**ACTIVITY:** Would you print out every entry exactly as given?

**THE INPUT:**
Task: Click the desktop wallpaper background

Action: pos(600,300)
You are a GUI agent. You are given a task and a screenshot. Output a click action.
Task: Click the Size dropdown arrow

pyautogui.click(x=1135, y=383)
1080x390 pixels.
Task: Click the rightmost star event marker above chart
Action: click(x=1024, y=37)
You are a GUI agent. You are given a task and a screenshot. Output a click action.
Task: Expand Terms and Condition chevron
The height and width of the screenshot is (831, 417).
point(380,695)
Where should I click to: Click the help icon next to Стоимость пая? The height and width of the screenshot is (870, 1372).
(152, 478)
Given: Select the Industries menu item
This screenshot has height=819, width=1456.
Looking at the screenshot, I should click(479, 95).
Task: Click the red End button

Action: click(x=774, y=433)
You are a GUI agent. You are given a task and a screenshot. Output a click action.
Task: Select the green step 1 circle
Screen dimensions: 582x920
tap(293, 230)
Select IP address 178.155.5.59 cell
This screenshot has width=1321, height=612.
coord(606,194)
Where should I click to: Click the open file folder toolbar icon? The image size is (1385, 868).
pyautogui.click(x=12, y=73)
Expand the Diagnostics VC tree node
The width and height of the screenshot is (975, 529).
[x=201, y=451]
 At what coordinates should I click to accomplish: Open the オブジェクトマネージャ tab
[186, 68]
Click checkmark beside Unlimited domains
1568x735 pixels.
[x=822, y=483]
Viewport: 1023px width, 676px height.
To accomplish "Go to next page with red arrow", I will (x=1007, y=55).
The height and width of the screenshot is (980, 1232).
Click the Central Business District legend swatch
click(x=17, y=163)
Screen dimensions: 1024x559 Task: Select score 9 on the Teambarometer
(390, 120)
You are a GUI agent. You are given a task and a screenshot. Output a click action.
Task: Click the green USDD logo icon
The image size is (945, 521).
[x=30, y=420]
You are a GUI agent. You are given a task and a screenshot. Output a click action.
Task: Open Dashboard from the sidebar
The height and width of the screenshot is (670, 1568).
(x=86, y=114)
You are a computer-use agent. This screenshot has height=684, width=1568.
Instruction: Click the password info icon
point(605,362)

**ANSWER BELOW:**
Task: Click the desktop wallpaper background

Action: pos(600,300)
You are a GUI agent. You are given a task and a screenshot. Output a click action.
Task: Click the Size dropdown arrow

pyautogui.click(x=1135, y=383)
1080x390 pixels.
Task: Click the rightmost star event marker above chart
Action: click(x=1024, y=37)
You are a GUI agent. You are given a task and a screenshot. Output a click action.
Task: Expand Terms and Condition chevron
The height and width of the screenshot is (831, 417).
point(380,695)
Where should I click to: Click the help icon next to Стоимость пая? The height and width of the screenshot is (870, 1372).
(152, 478)
Given: Select the Industries menu item
This screenshot has height=819, width=1456.
Looking at the screenshot, I should click(479, 95).
Task: Click the red End button

Action: click(x=774, y=433)
You are a GUI agent. You are given a task and a screenshot. Output a click action.
Task: Select the green step 1 circle
Screen dimensions: 582x920
tap(293, 230)
Select IP address 178.155.5.59 cell
This screenshot has width=1321, height=612.
coord(606,194)
Where should I click to: Click the open file folder toolbar icon? The image size is (1385, 868).
pyautogui.click(x=12, y=73)
Expand the Diagnostics VC tree node
The width and height of the screenshot is (975, 529).
[x=201, y=451]
 At what coordinates should I click to accomplish: Open the オブジェクトマネージャ tab
[186, 68]
Click checkmark beside Unlimited domains
1568x735 pixels.
[x=822, y=483]
Viewport: 1023px width, 676px height.
To accomplish "Go to next page with red arrow", I will (x=1007, y=55).
The height and width of the screenshot is (980, 1232).
Click the Central Business District legend swatch
click(x=17, y=163)
Screen dimensions: 1024x559 Task: Select score 9 on the Teambarometer
(390, 120)
You are a GUI agent. You are given a task and a screenshot. Output a click action.
Task: Click the green USDD logo icon
The image size is (945, 521).
[x=30, y=420]
You are a GUI agent. You are given a task and a screenshot. Output a click action.
Task: Open Dashboard from the sidebar
The height and width of the screenshot is (670, 1568).
(x=86, y=114)
You are a computer-use agent. This screenshot has height=684, width=1568.
Instruction: Click the password info icon
point(605,362)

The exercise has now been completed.